FeatureHasher
Convert a collection of features to a fixed-dimensional matrix using the hashing trick.
Note, this requires Jina>=2.2.4.
Example
Here I use FeatureHasher
to hash each sentence of Pride and Prejudice into a 128-dim vector, and then use .match
to find top-K similar sentences.
from jina import Document, DocumentArray, Flow
# load
d = Document(uri='https://www.gutenberg.org/files/1342/1342-0.txt').convert_uri_to_text()
# cut into non-empty sentences store in a DA
da = DocumentArray(Document(text=s.strip()) for s in d.text.split('\n') if s.strip())
# use FeatureHasher in a Flow
f = Flow().add(uses='jinahub://FeatureHasher')
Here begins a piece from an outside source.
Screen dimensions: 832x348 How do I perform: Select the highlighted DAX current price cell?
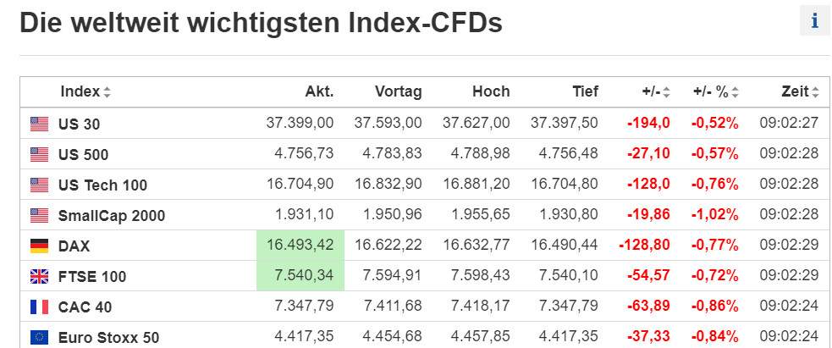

embed_da = DocumentArray()
with f:
f.post('/', da, on_done=lambda req: embed_da.extend(req.docs), show_progress=True)
print('self-matching...')
embed_da.match(embed_da, exclude_self=True, limit=5, normalization=(1, 0))
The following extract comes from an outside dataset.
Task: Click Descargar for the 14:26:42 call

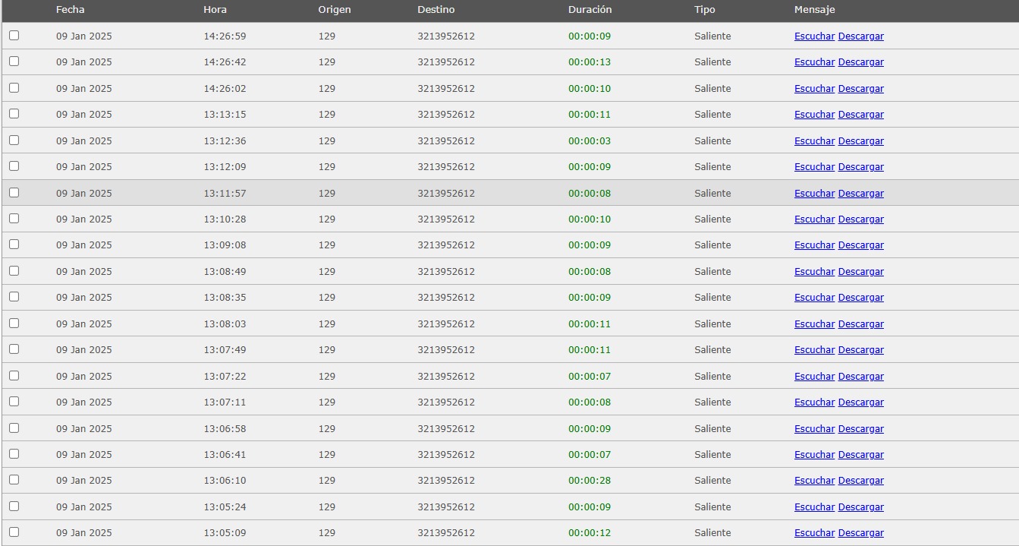Action: pos(860,62)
print('total sentences: ', len(embed_da))
for d in embed_da:
print(d.text)
for m in d.matches:
print(m.scores['cosine'], m.text)
input()
[email protected][I]:🎉 Flow is ready to use!
🔗 Protocol: GRPC
🏠 Local access: 0.0.0.0:52628
🔒 Private network: 192.168.178.31:52628
🌐 Public address: 217.70.138.123:52628
⠹ DONE ━╸━━━━━━━━━━━━━━━━━━━━━━━━━━━━━━━━━━━━━━━ 0:00:01 100% ETA: 0 seconds 40 steps done in 1 second
total sentences: 12153
The Project Gutenberg eBook of Pride and Prejudice, by Jane Austen
*** END OF THE PROJECT GUTENBERG EBOOK PRIDE AND PREJUDICE ***
*** START OF THE PROJECT GUTENBERG EBOOK PRIDE AND PREJUDICE ***
production, promotion and distribution of Project Gutenberg-tm
Pride and Prejudice
By Jane Austen This eBook is for the use of anyone anywhere in the United States and
This eBook is for the use of anyone anywhere in the United States and
by the awkwardness of the application, and at length wholly
Elizabeth passed the chief of the night in her sister’s room, and
the happiest memories in the world. Nothing of the past was
charities and charitable donations in all 50 states of the United
In practice, you can implement matching and storing via an indexer inside Flow
. This example is only for demo purpose so any non-feature hashing related ops are implemented outside the Flow to avoid distraction.